In late April, Trump, in conjunction with Secretary of Commerce Wilbur Ross, initiated a probe into the nature of the US steel industry as well as into the global steel market. Articles from the Washington Post and Reuters indicate that the purpose of the investigation is to preserve US national security by utilizing section 232 of the 1962 Trade Expansion Act, which allows the government to impose barriers on steel imports if those imports for reasons of national security. Although denied by the administration in some regards, there are numerous individuals who believe the probe is meant to target China. The assumption that is made is that China is dumping, a process of exporting a good at a below market price internationally, its excess steel to undermine the US market as a part of “economic warfare” combined with fears that US dependence on foreign steel hurts domestic producers who voted and endorsed Trump during the election. After the probe is completed, it is likely that the administration will impose trade barriers against foreign steel and direct those barriers against China. While one can be concerned with the fact that China holds the position of largest steel producer and largest steel exporter there are numerous reasons why a protectionist decision is 1) not relevant since the Chinese are not dumping, and 2) not beneficial to the United States and her interests.
First, the reason why China is not dumping is based in the basic economic principle of competitive advantage. Chinese steel production over the past ten years has been increasing rapidly over the past ten years evidence by the graph below form Trading Economics.
Another article from the New York Times indicates that part of the reason for this is that numerous industries within China rely on that steel, as well as numerous highly-skilled workers with high wages work in the industry that would have to be compensated if those steel mills no longer functioned. As a result, it carries an excess of steel that it produces within a lower opportunity cost than it would not producing or producing anything else, and therefore has an incentive to export abroad at below market prices. Simultaneously, the growth of those internal Chinese industries that rely on steel means that the growing number of steel mills in China is simply a way of preparing for future demand of steel domestically. In fact, this phenomenon is seen in the United States with the development of its shale oil reserves resulting from the Shale Oil Revolution which meets a lot of domestic demand and reduces foreign oil dependence.

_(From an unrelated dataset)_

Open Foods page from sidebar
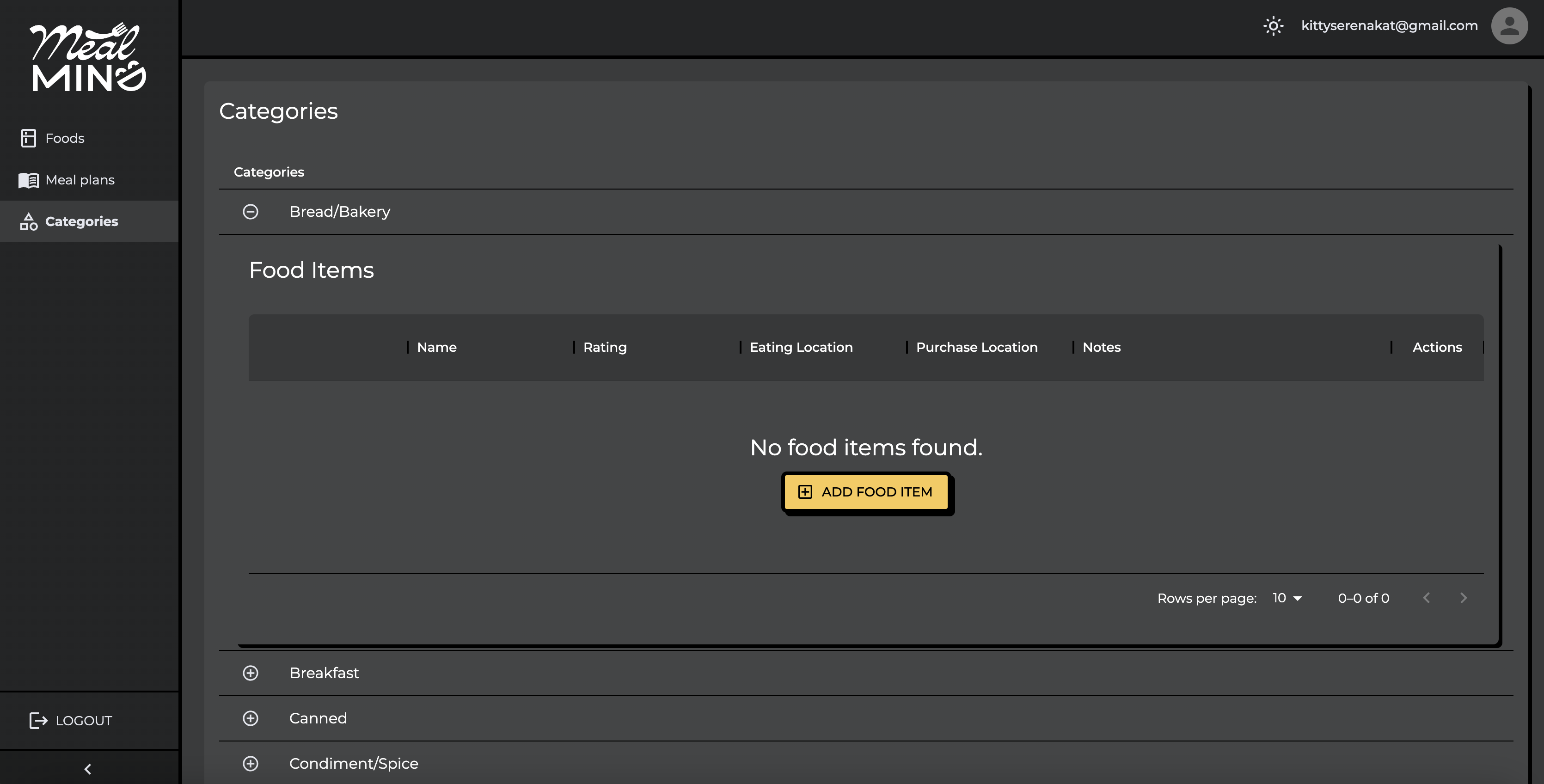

The second argument that eliminates the idea that China is dumping is that, even though imports make up almost 26% of the US market, only about 2% of those imports come from China. Since the impetus for the probe is based on this idea of “economic warfare”, it seems unlikely that China could undermine the US market with such a low share of imports. In fact, this raises the idea much of the reason for attempting to create steel based protectionist policies is to satisfy interest groups, rather than promote national security or even support the US economy. In fact, there isn’t even a coherent argument as to why the Chinese dumping competes with US labor markets and the amount of US jobs since numerous studies conclude that more US steel jobs are lost due to changes in technological efficiency which makes it logical for US producers to substitute labor for capital in the steel industry.

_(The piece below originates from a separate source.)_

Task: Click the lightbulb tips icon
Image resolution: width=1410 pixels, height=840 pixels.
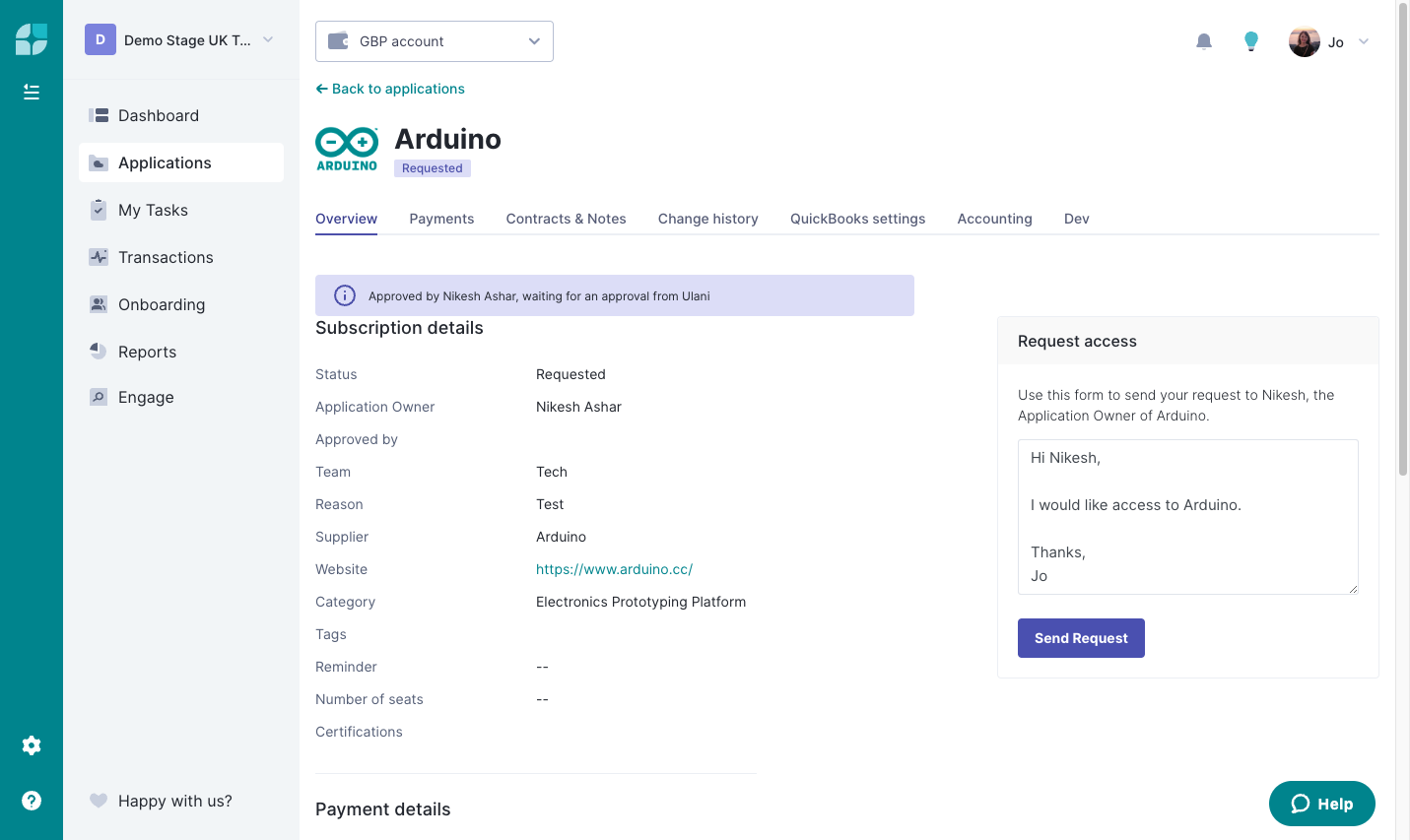Action: 1251,41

In that sense, it is possible that any trade barrier that the US passes will most likely not be in the interest of the country. In fact, econometric analysis of market power and the steel industry utilizing panel data indicates that the existence of previous antidumping duties and safeguard tariffs, holding other variables constant, have little impact on the market power of US firms with a p-value of 0.001. Simultaneously, the paper’s model accounting for the existence of US trade policies in a dominant firm-competitive fringe format is not substantially different than the base model, in which the model appears to explain 73% of the variance of the data, or an R-square of .73. The results of this study clearly indicate that significant empirical work disproving the idea that trade policies have the potential to limit import supply or the stance of firms in the US. If anything, one of the models of the paper indicates that trade policies have an enhanced effect on the nature of electricity process on domestic pricing of steel. In particular, that increases in electricity prices increase the domestic price of steel, but the increase in domestic steel prices is much more during periods with trade policies.

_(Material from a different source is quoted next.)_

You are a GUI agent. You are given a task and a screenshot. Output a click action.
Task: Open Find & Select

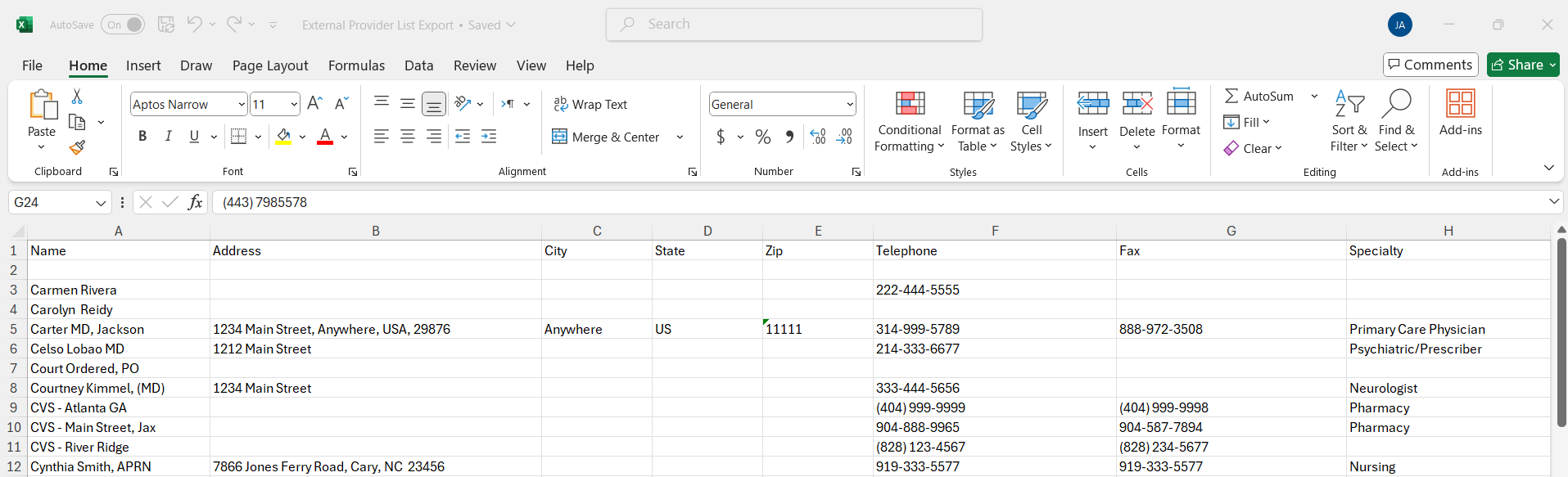pyautogui.click(x=1396, y=121)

Another argument against the potential increase in trade barriers to steel imports is the idea that because of competitive advantage, it is necessary to purchase Chinese steel at the lower rate since it allows firms in the US that rely on cheap steel as inputs for their products to produce more profitably and therefore produce in a way that makes them more competitive globally or provide lower prices domestically. In fact, Tim Worstall from Forbes makes the argument that it may potentially put the United States into a trade war with China, which only makes things worse when China decides to be protectionist in its production of non-durable goods to the US or decides to stop purchasing US made airplanes and soybeans.
Ultimately, it is not in the best interests of the United States to put up trade barriers to steel imports following the investigation by the Department of Commerce. While it is impossible to completely know if the Chinese are participating in some kind of predatory pricing due to the fact that they are producing, more or less, at a loss from the past five years; it seems unlikely that they are dumping in the US since they do not hold a significant share of the US imports, which already function as simply a competitive fringe to the United States total steel market. Simultaneously, the fact that the US benefits from purchasing cheap Chinese steel should serve as a disincentive to purposely price low and makes it uniquely critical that the US shouldn’t be rash in a decision to engage in protectionism. Should Ross determines that there is a case of dumping, hopefully he has the understanding to get a second opinion from the World Trade Organization before he proceeds. However, it is also possible that the probe could come up with nothing, and everything can remain “right” in the world.